In many cases data sets for GIS are initially generated from existing maps, but given the relative ease with which all digital data (if it is coordinate-based) can be combined, data sets can now be assembled from many diverse sources, including:
• Aerial photography,
• global positioning systems,
• electronic imaging (often from a remote sensing platform),
• newly created maps
There are currently several available digital spatial data sets for the Athens and Rome areas which have been developed by private companies and also by institutions and the army services from existing conventional maps in combination with ortho-rectified aerial- photographs. Most of these sets concern road network and building blocks. Detailed geocoding information is available for specific areas, even though has not been created in a systematic way.
The organization of the Olympic Games in Greece generated the need for the production of more detailed and more accurate spatial data. Thus campaigns have been organized by institutions and private companies for the creation of new data sets or the revision and improvement of the existing ones. Very high resolution satellite images are used as a new and more reliable source in combination with classical survey methods.
To anticipate the future nature and use of geographic data, it is important to understand the means by which this data is produced and processed. Trends on the production and use of digital maps are affected mainly by the following factors:
The new generation GIS packages and functionality allow more and more complicate and sophisticated analysis of spatial data. New thematic layers are required as inputs and new thematic maps derive as outputs.
Growing dependency on Geographic Information System technology and the evolution of positioning technologies (GPS, EGNOS/GALILEO, DGPS) has generated reasonable concern about the accuracy and precision of geospatial data.
Very high resolution satellite imagery (ie. IKONOS, QBIRD) provide a powerful alternative for the creation of large scale thematic layers which require less effort in time-consuming and costly field surveys.

Data Accuracy and Quality

The quality of data sources for GIS processing is becoming an ever increasing concern among GIS application specialists.
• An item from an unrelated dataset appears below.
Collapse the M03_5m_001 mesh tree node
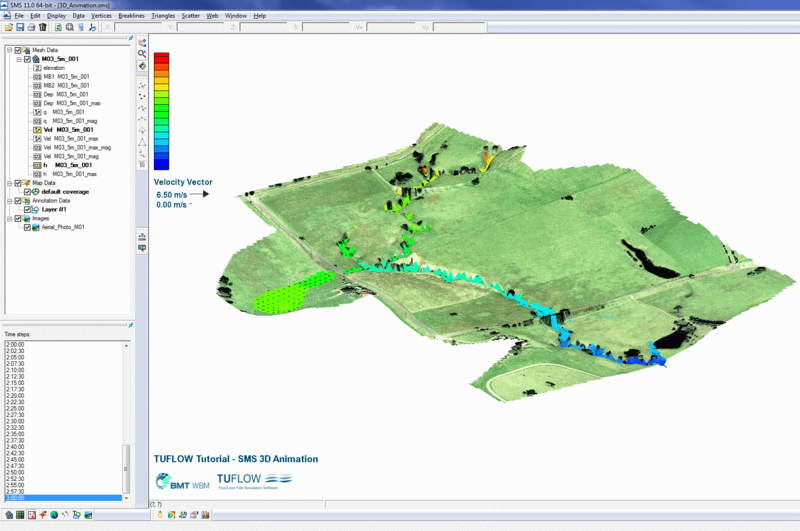(18, 59)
With the influx of GIS software on the commercial market and the accelerating application of GIS technology to problem solving and decision making roles, the quality and reliability of GIS products is coming under closer scrutiny. Much concern has been raised as to the relative error that may be inherent in GIS processing methodologies. While research is ongoing, and no finite standards have yet been adopted in the commercial GIS marketplace, several practical recommendations have been identified which help to locate possible error sources, and define the quality of data.
Successful and operative use of infomobility applications depend to great extend on the geographic data quality and in particular on absolute and relative accuracy of data as defined below. The following review of data quality focuses on three distinct components, data accuracy, quality, and error.
• Accuracy
The fundamental issue with respect to data is accuracy. Accuracy is the closeness of results of observations to the true values or values accepted as being true. This implies that observations of most spatial phenomena are usually only considered to estimates of the true value. The difference between observed and true (or accepted as being true) values indicates the accuracy of the observations.
Basically two types of accuracy exist. These are positional and attribute accuracy.
• Positional accuracy is the expected deviance in the geographic location of an object from its true ground position. This is what we commonly think of when the term accuracy is discussed. There are two components to positional accuracy. These are relative and absolute accuracy. Absolute accuracy concerns the accuracy of data elements with respect to a coordinate scheme, e.g. UTM. Relative accuracy concerns the positioning of map features relative to one another.
For most geographic applications, relative accuracy is of greater concern than absolute accuracy. For example, most GIS users can live with the fact that their survey township coordinates do not coincide exactly with the survey fabric, however, the absence of one or two parcels from a tax map can have immediate and costly consequences.
However, for applications related to precise positioning like , absolute accuracy is very essential.
The geographical data included in these applications should necessarily be characterized by both high absolute and relative accuracy.
• Attribute accuracy is equally as important as positional accuracy.
One of the major problems currently existing within GIS is the aura of accuracy surrounding digital geographic data. Often hardcopy map sources include a map reliability rating or confidence rating in the map legend. This rating helps the user in determining the fitness for use for the map. However, rarely is this information encoded in the digital conversion process.
Often because GIS data is in digital form and can be presented using various zoom factors (usually higher than those of the initial source), it is considered to be totally accurate. In reality, a buffer exists around each feature which represents the actual positional location of the feature. For example, data captured at the 1:20,000 scale commonly has a positional accuracy of +/- 20 metres. This means the actual location of features may vary 20 metres in either direction from the identified position of the feature on the map. Considering that the use of GIS commonly involves the integration of several data sets, usually at different scales and quality, one can easily see how errors can be propagated during processing.
• Data quality
Quality can simply be defined as the fitness for use for a specific data set. Data that is appropriate for use with one application may not be fit for use with another. It is fully dependant on the scale, accuracy, and extent of the data set, as well as the quality of other data sets to be used.
Two sources of error, inherent and operational, contribute to the reduction in quality of the products that are generated by geographic information systems. Inherent error is the error present in source documents and data. Operational error is the amount of error produced through the data capture and manipulation functions of a GIS. Possible sources of operational errors include :
• mislabelling of areas on thematic maps;

• misplacement of horizontal (positional) boundaries
• human error in digitizing
• classification error
• GIS algorithm inaccuracies, and
• human bias.
While error will always exist in any scientific process, the aim within GIS processing should be to identify existing error in data sources and minimize the amount of error added during processing. Because of cost constraints it is often more appropriate to manage error than attempt to eliminate it. There is a trade-off between reducing the level of error in a data base and the cost to create and maintain the database.
An awareness of the error status of different data sets will allow us to make a subjective statement on the quality and reliability of a product derived from GIS processing.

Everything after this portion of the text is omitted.